To take action on the cause of 91% of data breaches, start at the heart of the problem: employees. You need to improve the way employees and users engage with secure systems and secure information.
So how can we achieve that?1) Roll-Out Security Awareness Training
As the costs of a successful data breach continue to increase, organizations must pay closer attention to security awareness in the workplace. Still, 46% of organizations offer no form of security awareness training.
From the C-suite to junior employees, data breaches can be triggered by anyone within your company. To protect against data breaches, your organization needs to roll-out a mandated security awareness training program: across the entire organization.2) Tackle the 8 Principles of Security Awareness
Data breaches can be triggered in a number of different ways, including the most popular malware, device theft, and phishing. A well-rounded security awareness program will tackle each of these potential issues, offer employees and users advice on the characteristics of each attack vector, and the best practices that can help avoid them. The 8 Principles of Security Awareness include:
- Malware awareness
- Social engineering
- Password security
- Email security
- Physical security
- Mobile device security
- Travel security
- Phishing awareness
If you're struggling to structure your security awareness training, it can be helpful to adopt the SOCIAL framework; offering six essential principles of security awareness that can be taught quickly and easily to your organization’s entire workforce.
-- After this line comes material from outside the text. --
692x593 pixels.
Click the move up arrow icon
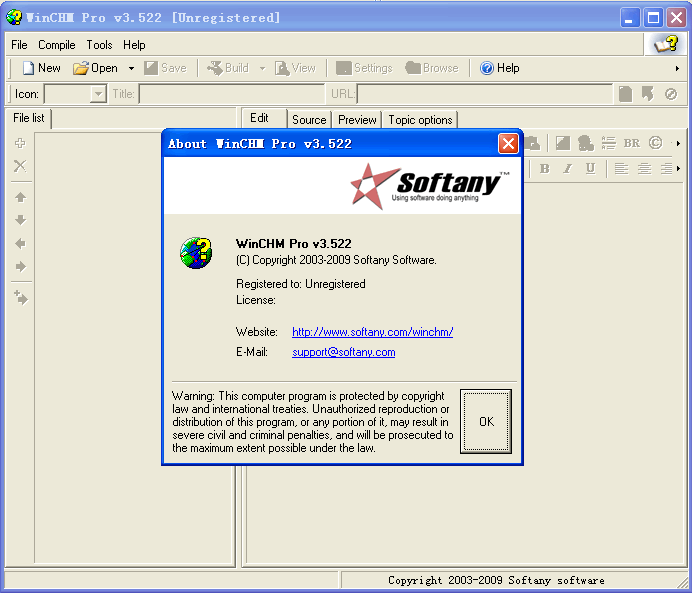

- Security-Minded: It’s essential to bring security to the forefront of your employees’ consciousness, and ensure individual employees understand the role they play in securing their organization’s physical and data assets.
- Organized: Set security guidelines within your organization for things such as password creation, securing company data, and mobile devices.
- Conscientious: Many attack attempts can be avoided if employees simply know what to look for when faced with common malicious techniques.
- Inquisitive: Don’t wait for an attack to happen before you act. Employees should always be on the lookout for potential threats.
- Active: Even with the best preventive measures in place, a security breach can still happen. An organization should have a plan to immediate act on should such an event occur.
- Level-Headed: Remain confident in your plan and stay calm should a breach occur. Understand how the problem occurred, who you need to inform, and what you can do to remediate the threat.
These three steps are a great start for your company to become better aware of security threats and how to react to them.